Signing Powershell Scripts?

We got a code signing certificate from entrust specifically for signing powershell scripts. I’m not having any problem signing the scripts at all. The issue we are having is any time we try to run one of the signed scripts on any PC that’s security is set to ‘AllSigned’ we get the following warning Message:

Do you want to run software from this untrusted publisher?
File J:\Signing.ps1 is published by CN=OurCompany, O=OurCompany, L=OurTown S=OurState, C=US and is not trusted on your system. Only run scripts
from trusted publishers.
[V] Never run [D] Do not run [R] Run once [A] Always run [?] Help (default is “D”):

Sure you can choose ‘[A] Always run’ and it will install the public key for the cert into the users store but that was the whole purpose of getting a code signing cert from a CA rather than just using a self signed cert. Any idea whats going on here?

The problem is that the computer doesn’t trust the CA. You need to install the CA root Cert as a trusted root publisher.

This particular prompt means that the code-signing certificate hasn’t been added to the Trusted Publishers store yet. When you click “Always Run”, that’s what happens behind the scenes. This extra layer of security means that your computer won’t just run any old script (which could potentially be malware, even if it’s signed) unless you’ve explicitly said that you trust that particular publisher.

If you’re in an Active Directory environment, the simplest thing would be to push out your code-signing certificate as a Trusted Publisher with Group Policy:

Thanks a lot. I was actually on the phone with entrust and they couldn’t figure it out either. They checked my machine where i was trying to run the script and i had the root CA in my trusted root certificate store.

That being said purchasing a coding signing cert for just signing powershell scripts is probably a waist of money. In the end if you use a self-signed cert of one from a CA you will have to do the same thing. Deploy certs using GP. Why not just create a self-signed cert and set the expiration date to well in the future so you don’t have to mess with it every 3 years.

At first i didn’t understand this “extra” security measure but thinking about it makes sense now. Would you want to trust any scripts created by any company in the world that has obtained a code signing certificate from a CA (for example i have the Hong Kong Post Office in my cert store as a CA). Most likely not!! Unfortunately that makes obtaining a official coding signing cert from a CA next to useless.

In the end the support rep from entrust thanked me and told me learned something new today and would pass this info to the rest of his support team.

Yep. In an enterprise environment, you’ve got total control over what CAs and publishers your clients trust, so there’s very little advantage to purchasing a certificate for internal use. You might not necessarily go with the self-signed certificate route (it’s a good idea to have some sort of enterprise PKI anyway), but it doesn’t have to come from an external CA. (If you were going to sign code and allow people to download it outside your company, though, that would be a different matter.)
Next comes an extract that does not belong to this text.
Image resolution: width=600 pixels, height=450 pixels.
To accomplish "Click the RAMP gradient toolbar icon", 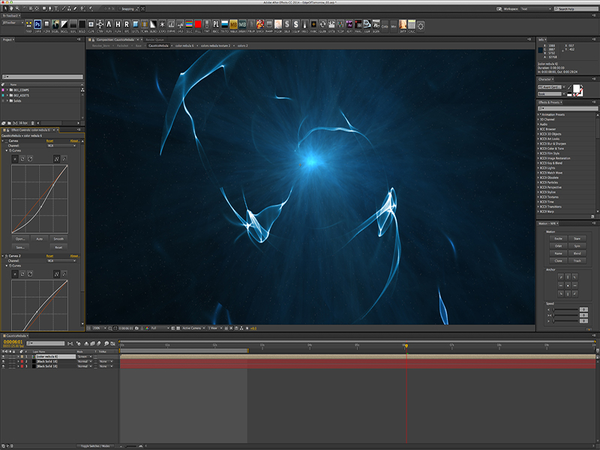I will click(x=269, y=26).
did you check the certificate chain? frequently windows will have the CA’s in it’s trusted list but not the intermediary. so even if you purchased a trusted CA signed cert, it’s not trusted without the chain linking it back to the trusted CA.

With a website you have to place both the cert and the intermediary cert together. I’m not sure how to do it with powershell signing. part of the reason I stick to using our internal CA, as AD published both the root and intermediary to every machine.